Since the Third Circuit’s decision in Douglass v. Convergent Outsourcing, FDCPA cases concerning information visible through the debt collector’s envelope have been on the rise. The Northern District of Illinois has now weighed in, cautioning parties about statutory interpretations which yield absurd results. In Schmid v. Transworld Systems, et al., C.A. No. 15 C 02212 (N.D. Ill. Sept. 4, 2015), the plaintiff alleged that a string of digits and letters which were visible through the envelope’s transparent window included the consumer’s account number within the string.  The plaintiff alleged that the display of this text violated 15 U.S.C. §1692f(8) which prohibits, among other things, the use of any “language or symbol, other than the debt collector’s address, on any envelope when communicating with a consumer by use of the mails or by telegram.”   

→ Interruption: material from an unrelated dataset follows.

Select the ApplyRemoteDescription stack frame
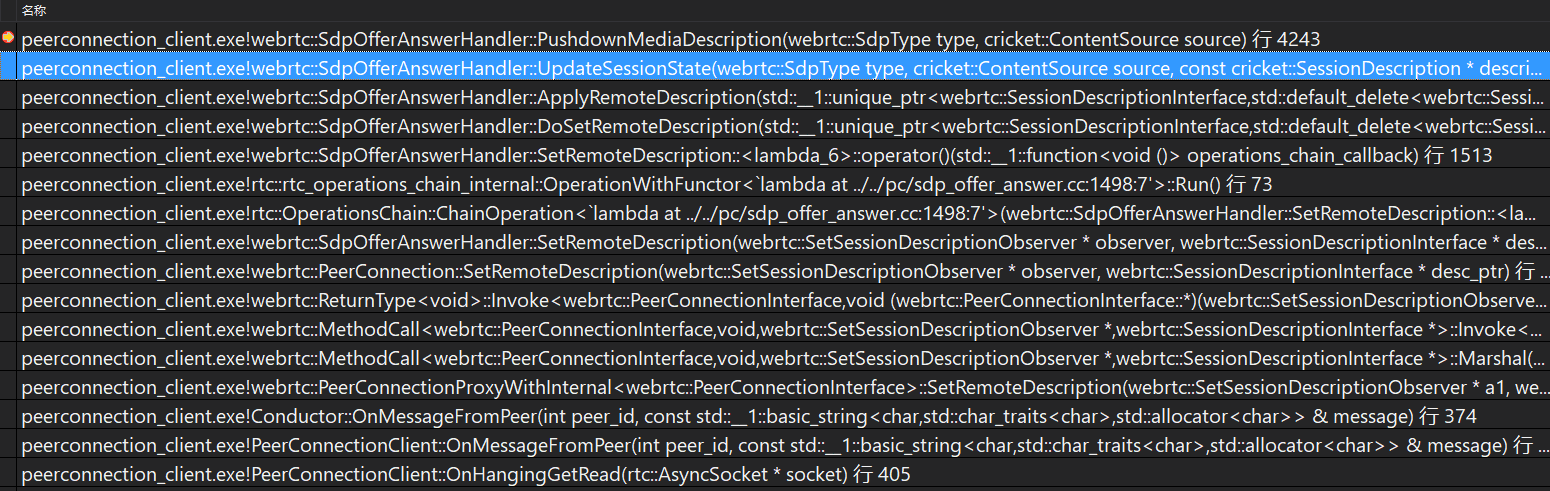 (783, 97)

In reviewing the consumer’s claim, the court first noted that section 1692f(8) must be reviewed within the context of the statute, noting that “the statute’s literal terms cannot be read without taking the entirety of the statute into account.” Schmid, Slip Opat 8.  The court first looked at the prefatory language of section 1692f which prohibits unfair or unconscionable means to collect or attempt to collect a debt.  The court noted that the conduct therefore must be a means to collect a debt.  The court then noted that subsection 8 requires that the language or symbols communicate something to the consumer.  The court concluded that the alphanumeric string communicated nothing (even though the account number was imbedded within) and cautioned that a literal statutory interpretation must be avoided when it would lead to absurd results.  To apply a literal interpretation to subsection 8, the court continued, would preclude any information aside from the debt collector’s address from being on the envelope, including a stamp or the consumer’s address.

While this opinion offers some good news for the debt collection industry, a couple of notes to temper the good news:

  • The Seventh Circuit (which includes the Northern District of Illinois) has rejected the least sophisticated consumer standard and applies a less strict “unsophisticated consumer” standard.  Under the stricter standard, a different result may have occurred; and
  • The Court did not go so far as to suggest it would reach the same result if faced with the same facts as presented by Douglass.  In fact, the court was careful to note that “[t]he display of text on an envelope that makes it readily apparent to anyone who might see it that the enclosed contents deal with the recipient’s debt obligations…would breach…[the recipient’s] privacy and thus represent the kind of “unfair and unconscionable means” covered by § 1692f.”